S’agit-il d’un roman, d’un documentaire, d’une biographie ? A priori ça ne paraît pas compliqué et pourtant. Une biographie, n’est-elle pas quelque peu romancée lorsque l’auteur y ajoute un petit quelque chose de personnel ? Un roman qui comporte nombre de faits historiques réels, ne peut-il ressembler à un documentaire ? La question pourrait se poser pour « Les Bourgeois », même si la mention « roman » figure sur la couverture.
Et bien non, ce n’est pas ça. Bourgeois est le patronyme d’une famille… de bourgeois catholiques. L’histoire débute le 9 novembre 2013, jour du décès brutal de Jérôme à l’âge de quatre-vingts ans. Jérôme fait partie des dix enfants, huit garçons et deux filles de cette dynastie, pourrait-on dire. Comme souvent dans cette couche sociale ils sont tous dans l’armée, la marine, ont fait des études de médecine, de droit ou encore sont dans les affaires.
Il s’agit presque d’un journal, chaque petite partie commençant par une date, mais un journal complètement démantelé et rassemblé à la va vite, sans ordre. Il n’y a là aucune chronologie, les dates sautant du coq à l’âne, enfin, je veux dire du présent au passé pour mieux revenir au présent via un passé plus proche. Vous suivez ? J’espère, car il faut parfois s’accrocher pour savoir où l’on en est, et, de notre époque, se retrouver en 1919 puis revenir à 2013 après avoir fait un crochet par la guerre d’Algérie (1956) ou encore le 8 novembre 1942, date à laquelle « …les Américains et les Anglais débarquaient en Afrique du Nord. » Bref, tout autant qu’une saga familiale il s’agit d’un balayage historique.
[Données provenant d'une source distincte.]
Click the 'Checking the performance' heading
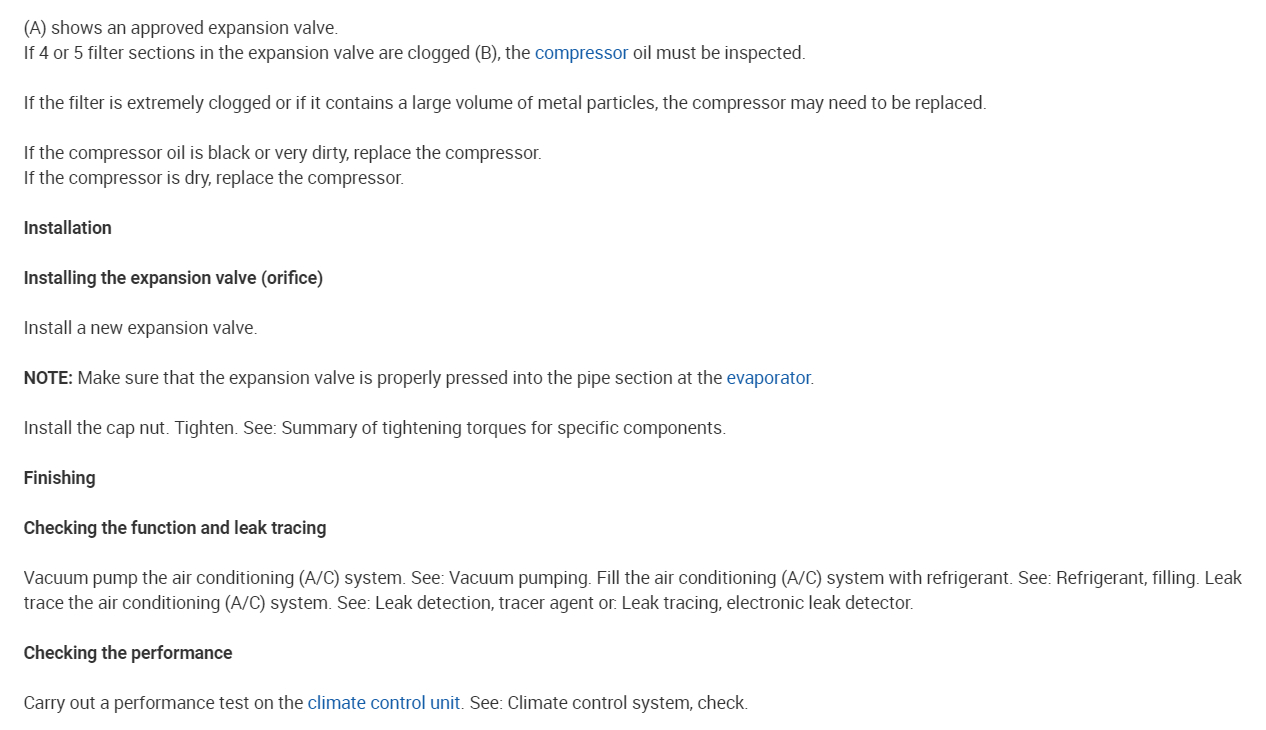The width and height of the screenshot is (1266, 730). 128,653
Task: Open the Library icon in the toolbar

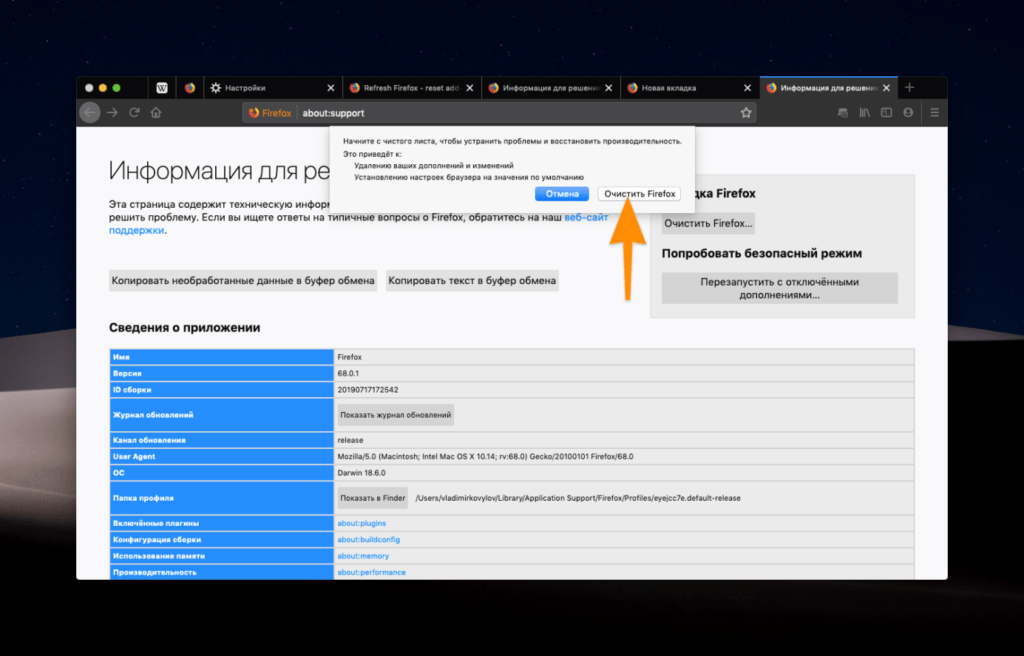Action: 864,112
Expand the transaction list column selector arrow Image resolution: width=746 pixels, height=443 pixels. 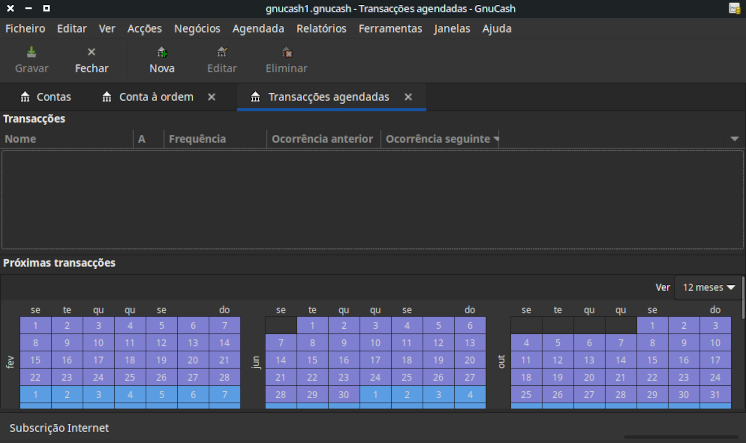click(x=497, y=139)
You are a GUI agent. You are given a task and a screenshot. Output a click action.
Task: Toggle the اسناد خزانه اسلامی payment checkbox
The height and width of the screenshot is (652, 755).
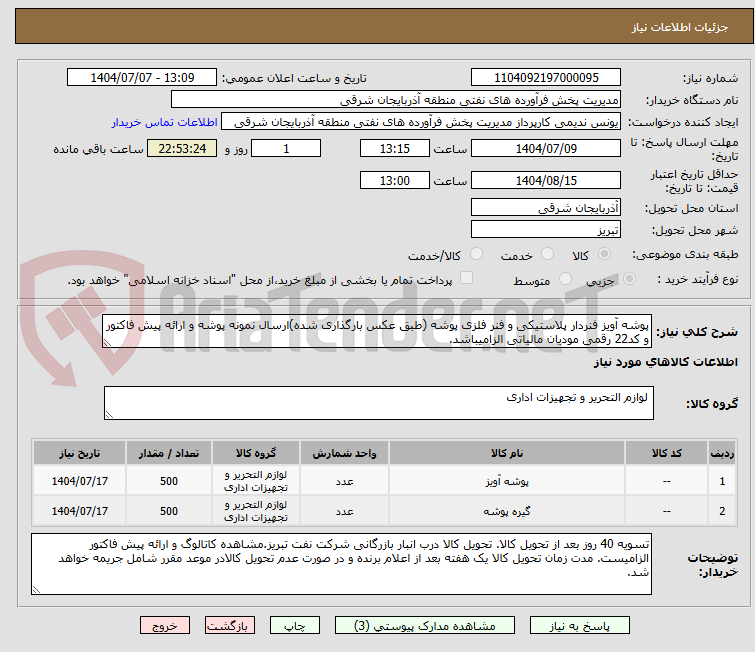coord(463,280)
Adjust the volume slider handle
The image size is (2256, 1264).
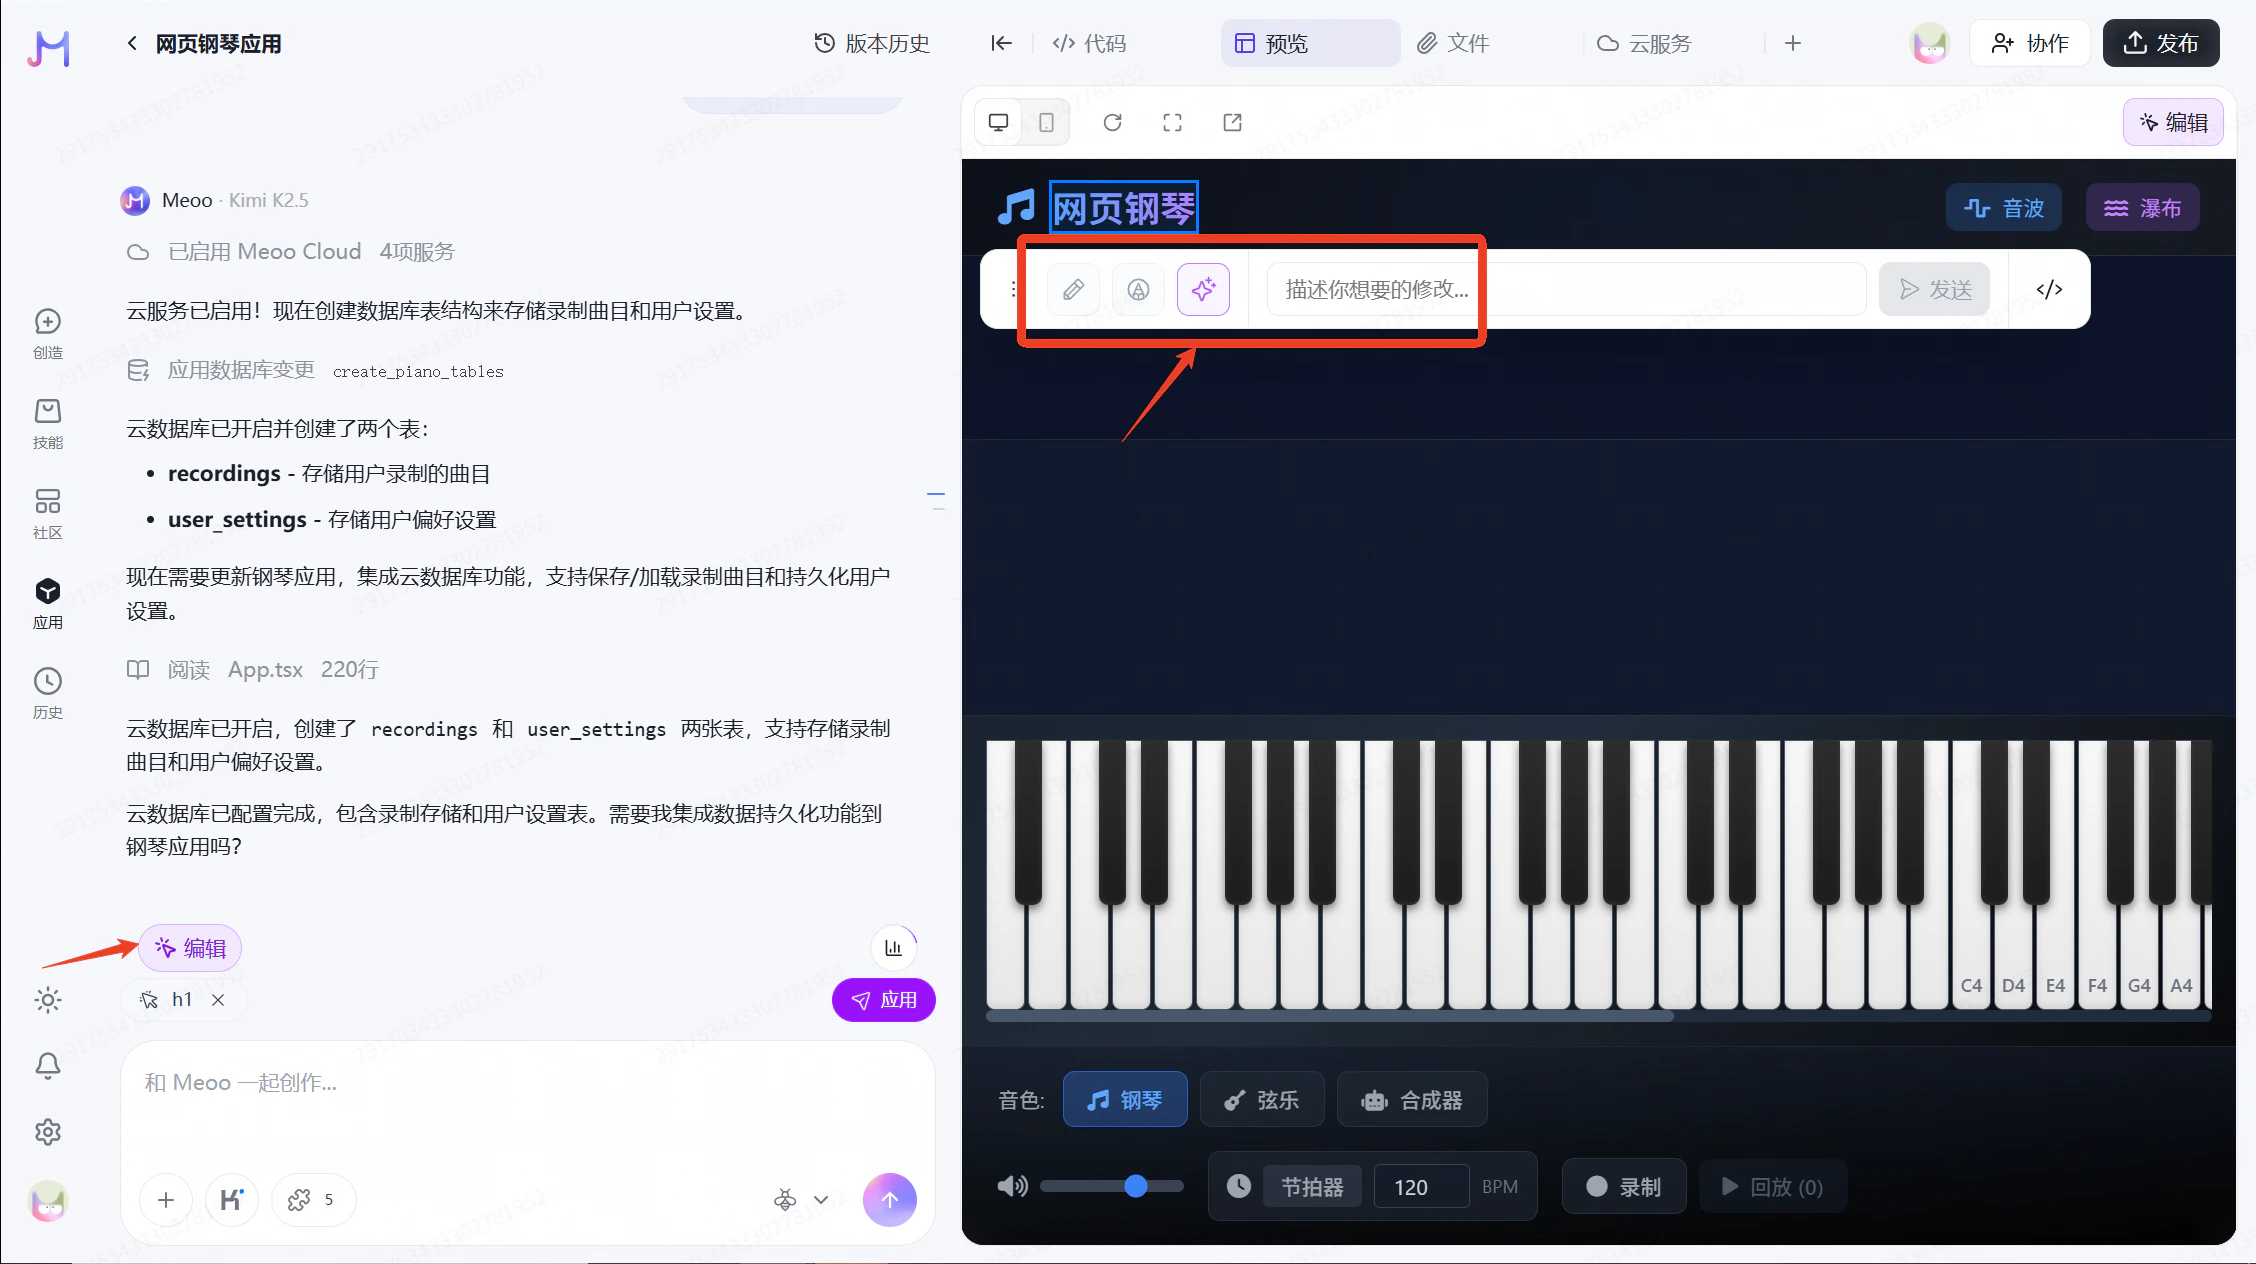coord(1135,1186)
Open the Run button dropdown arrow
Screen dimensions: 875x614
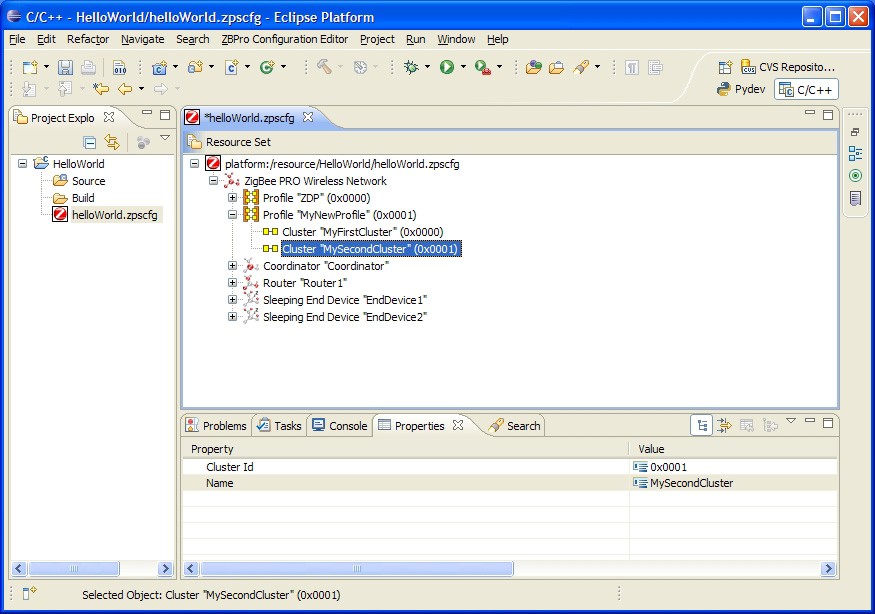(462, 68)
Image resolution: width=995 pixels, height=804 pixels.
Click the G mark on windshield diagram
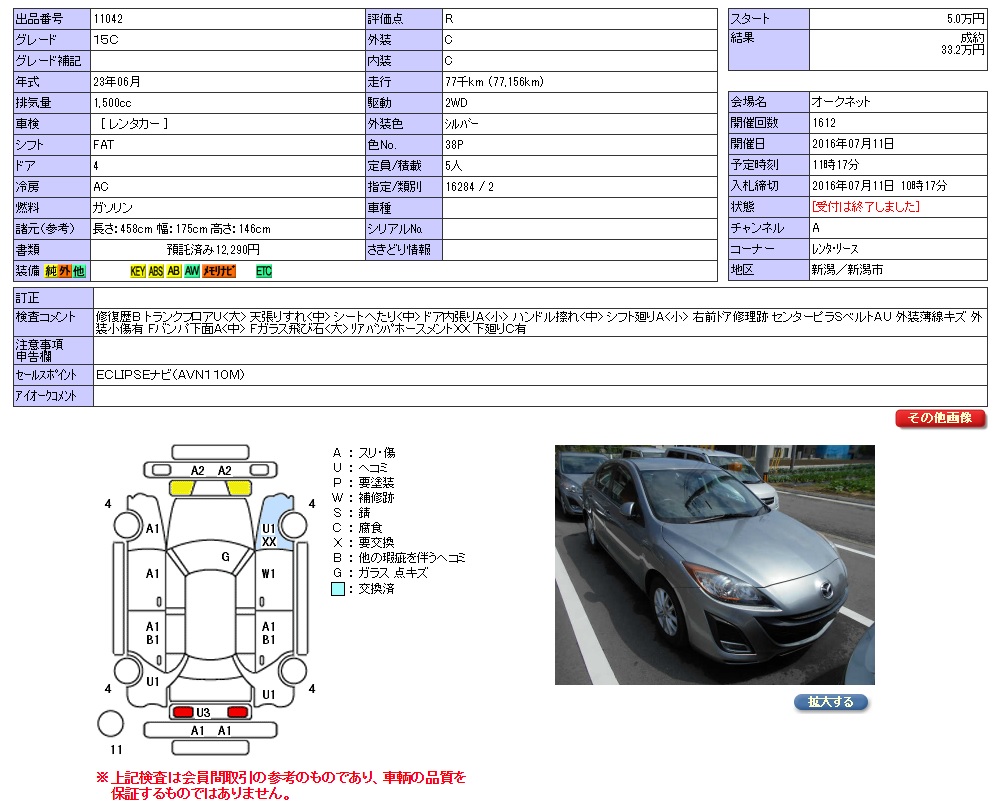(x=226, y=556)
De la petite histoire, mêlée à la grande, nous partageons pratiquement cent ans de hauts et de bas, de drames nationaux voire mondiaux, mais aussi personnels. L’auteure ne juge rien des faits et gestes de ces Bourgeois, ni de leurs idées. On ne ressent pas davantage de sa part quelconque empathie, elle qui joue presque plus à l’entomologiste qu’à la romancière.
J’avoue avoir été très intéressée par cette manière de présenter plus d’un siècle d’histoire à l’aune de la vie d’une famille, de ses avis, de ses ressentis. Quant à l’écriture je dirais qu’elle est précise, classique, pleine de finesse. Le vocabulaire extrêmement bien choisi apporte au texte une grande fluidité et beaucoup de caractère .
Editeurs : Actes sud
Date de Parution : 16 Août 2017
Nombre de pages : 368
Merci Geneviève pour cette belle chronique qui me donne envie ++++ de lire ce roman de Alice Ferney surtout que je découvre sa superbe écriture avec « Dans la guerre ».
Encore bravo pour ce blog, je suis toujours enchantée de pouvoir lire tes passionnantes critiques.
à +
Florence
Merci Florence, oui j’avais vu que tu lisais « Dans la guerre », que je ne connais pas. Les Bourgeois est le premier que je lis de cette romancière. Vraiment intéressant malgré un bémol lié aux méli-mélo incessant des dates. Mieux vaut être très attentif.